» Text excerpt

O.K., I said. I told them about a scenario I had often entertained as a kid, involving a Jules Verne-type submarine that would take me to the bottom of the Mariana Trench, where I would disembark, in a special suit, and enter a grotto then a tunnel down which I would spelunk for miles, overcoming, as I went, multiple traps and numerous multilimbed ferocious-toothed guards, then pick or force the lock on the small iron door behind which my father was supposed to be kept, only he wasn't there. This would mean I would have to find my father's captor, force him, through awful means, including chopping one of his legs off, to tell me where my father was. He would tell me that my father was now being held on an off-world colony whose location was the highest secret. He would die laughing in my face. I would spend the next several years conducting an investigation that would take me all over the world in search of the secret to my father's whereabouts. I would finally get the answer in a bar made out of a shipping container on one of Jupiter's nastier moons. When I found my father, in a detention tower near the Sea of Tranquility on the moon, he would put his hand on my cheek and say, I knew you would find me, boy. I would pick him up in my arms. At that moment, my father's captor, mysteriously resurrected, would spring the trap he had been waiting to spring for years, locking both my father and me up together in the tower's chamber. There we would sit together and wait with no hope of rescue for certain death. Some dark, end-of-the-galaxy sci-fi music would play in the background. We would be happy though. Together, with our arms wrapped around each other's shoulders or playing some game like Scrabble.
Poets & Writers has posted a longer excerpt if you want more. And Bud Parr has read the book faster than I and posted his thoughts. My fear, as with any book I become fond of early on, is that the rest won't live up to the promise of the beginning, but I'm betting this one does, because what I've read up to now is so skilled and assured that even if the rest falls apart, it is likely to fall apart in interesting and surprising ways. It's a joy to read a novel that is full of weirdness and hints of philosophy and erudite allusions and still so pleasurable on the basic narrative level -- it's really a page-turner in its own bizarre way. (So far, so far. Mustn't get the hopes up too high...)

24 August 2006


23 August 2006

"Yes, matter has grown old and weary..."

» Aim
According to the excerpt, where is the father being held when he is finally found? The material plays no part in the task.

» Collected material
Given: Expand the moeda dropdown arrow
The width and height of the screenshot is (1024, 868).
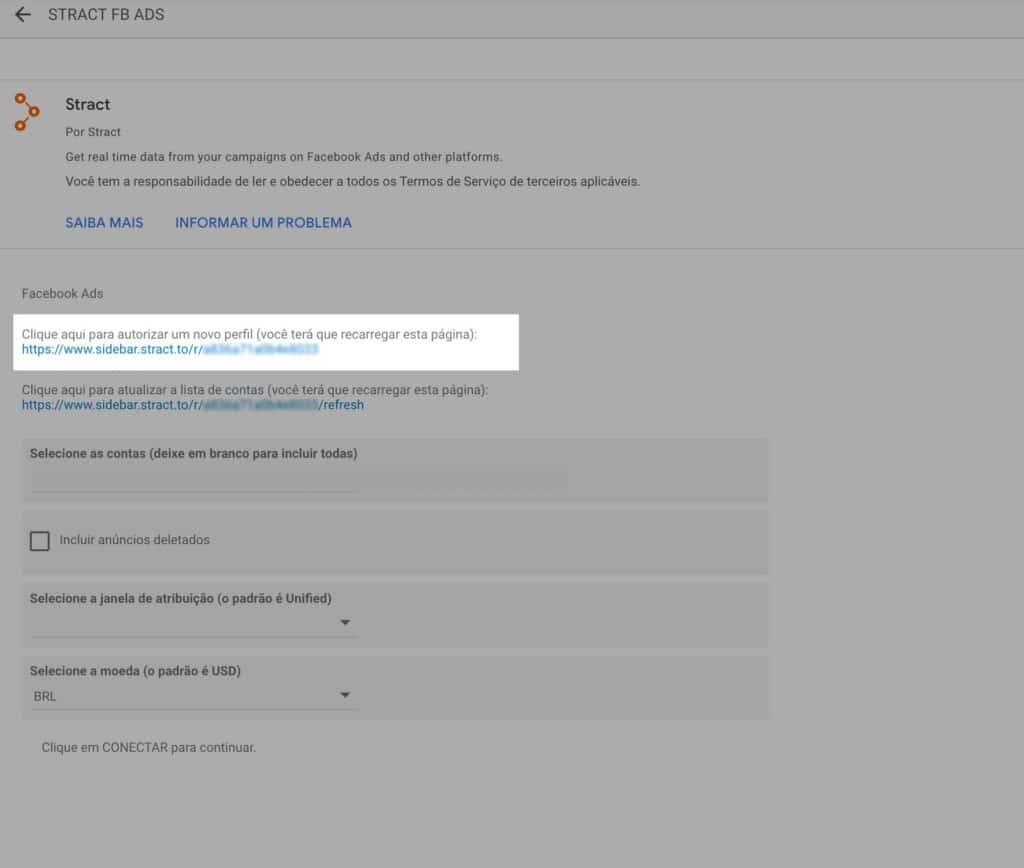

» Written solution
In a detention tower near the Sea of Tranquility on the moon.